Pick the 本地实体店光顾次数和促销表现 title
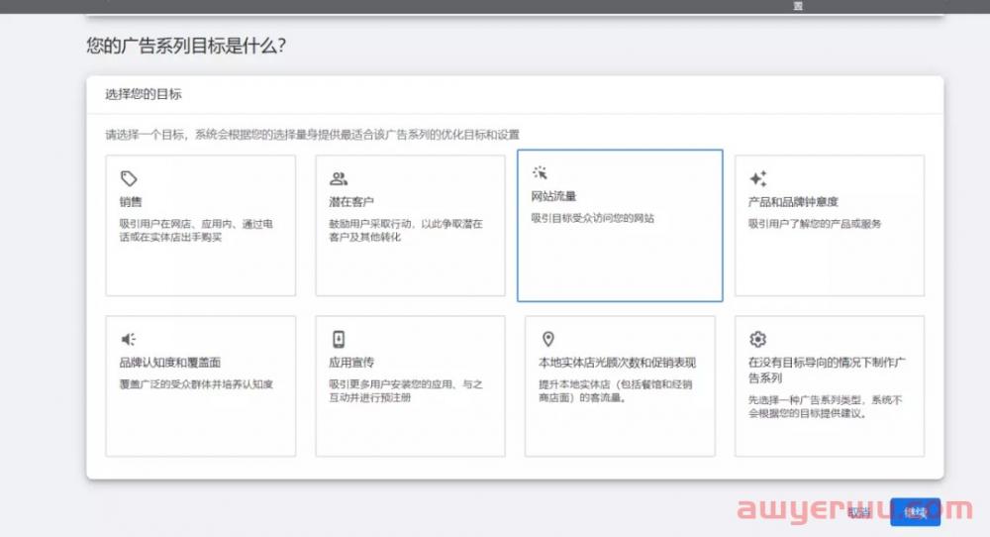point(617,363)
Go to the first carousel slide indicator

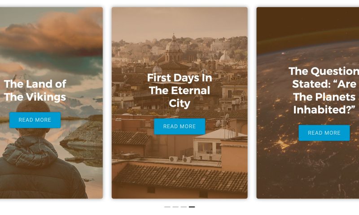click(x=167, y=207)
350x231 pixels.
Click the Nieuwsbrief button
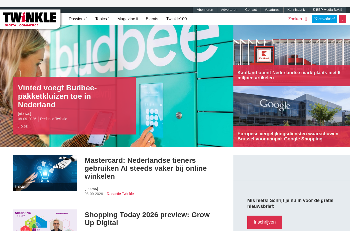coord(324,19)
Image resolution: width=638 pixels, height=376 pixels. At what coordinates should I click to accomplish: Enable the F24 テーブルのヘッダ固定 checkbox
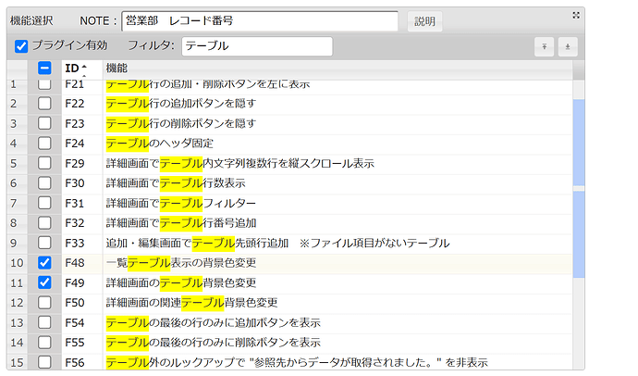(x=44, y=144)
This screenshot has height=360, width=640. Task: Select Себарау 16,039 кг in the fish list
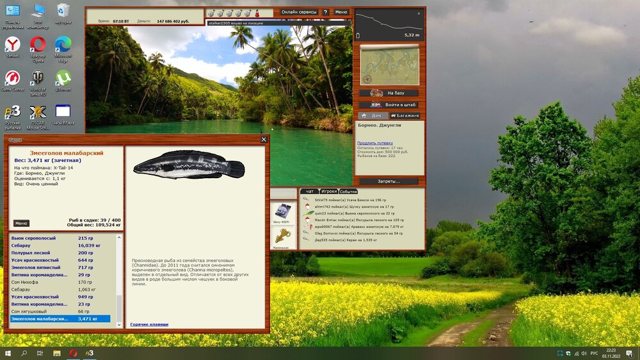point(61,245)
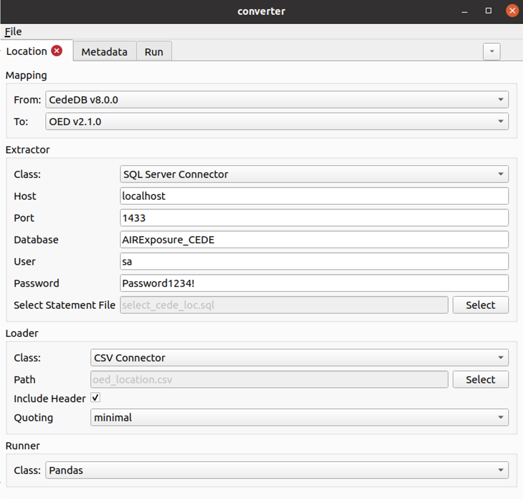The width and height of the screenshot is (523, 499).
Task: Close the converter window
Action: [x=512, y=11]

━━━━

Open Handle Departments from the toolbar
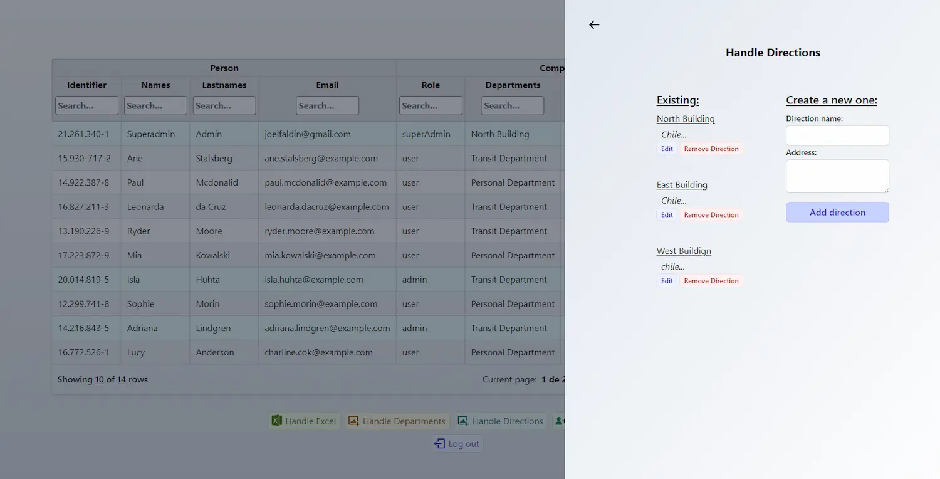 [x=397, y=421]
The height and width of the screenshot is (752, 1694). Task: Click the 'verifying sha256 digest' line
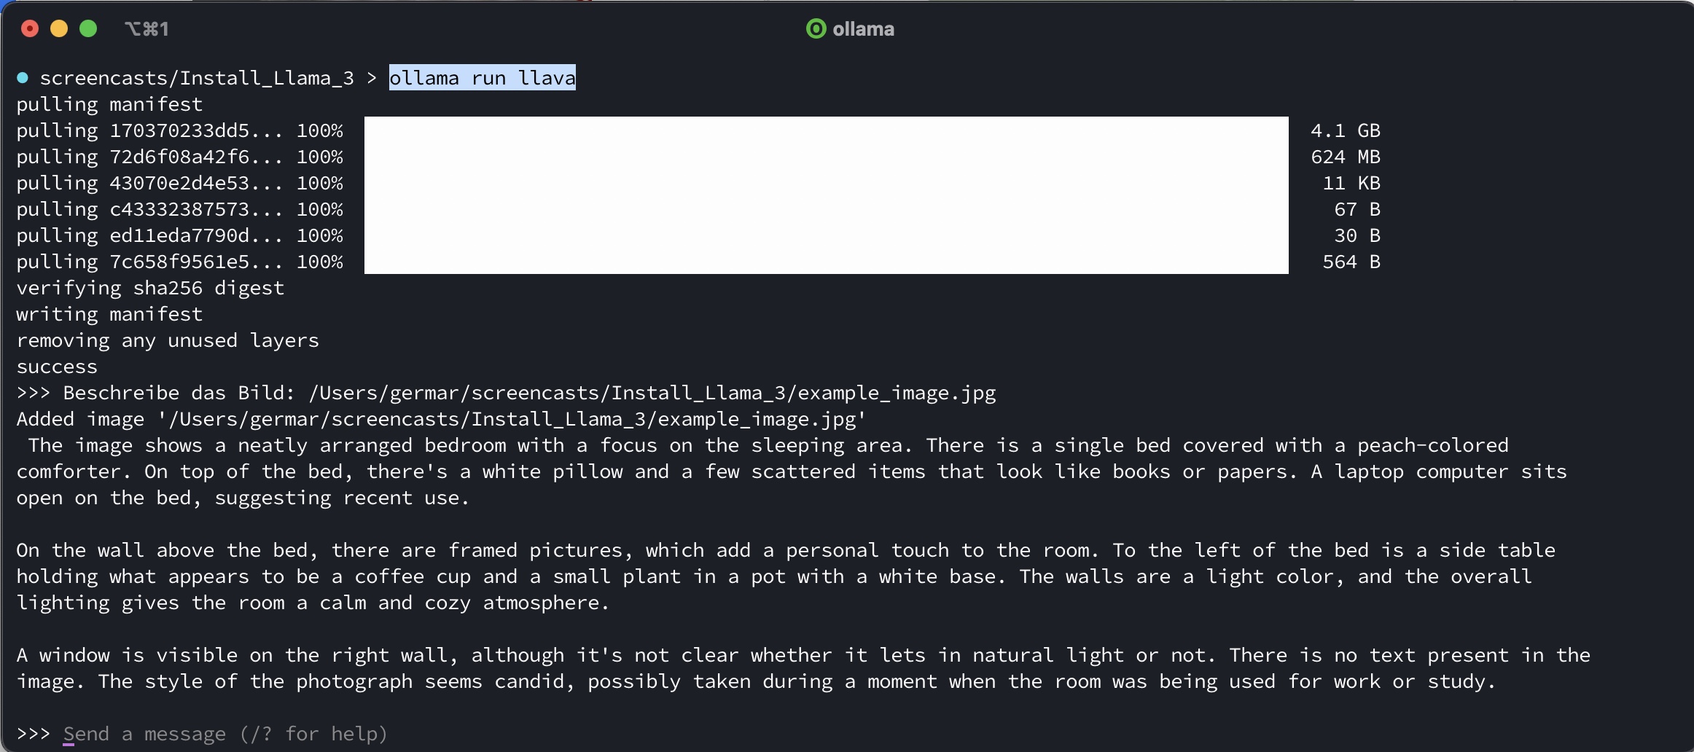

━━━━

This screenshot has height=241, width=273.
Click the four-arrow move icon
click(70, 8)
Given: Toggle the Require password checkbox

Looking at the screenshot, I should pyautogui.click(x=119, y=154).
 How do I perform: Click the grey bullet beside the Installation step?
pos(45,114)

━━━━

REQUIREMENT>
Copy back exactly the lines above from the one containing "Open Handle Departments from the toolbar" through the one containing "The height and", and leave every picture behind.

SOLUTION>
Open Handle Departments from the toolbar
 [x=397, y=421]
The height and width of the screenshot is (752, 1694). Task: Click the 'verifying sha256 digest' line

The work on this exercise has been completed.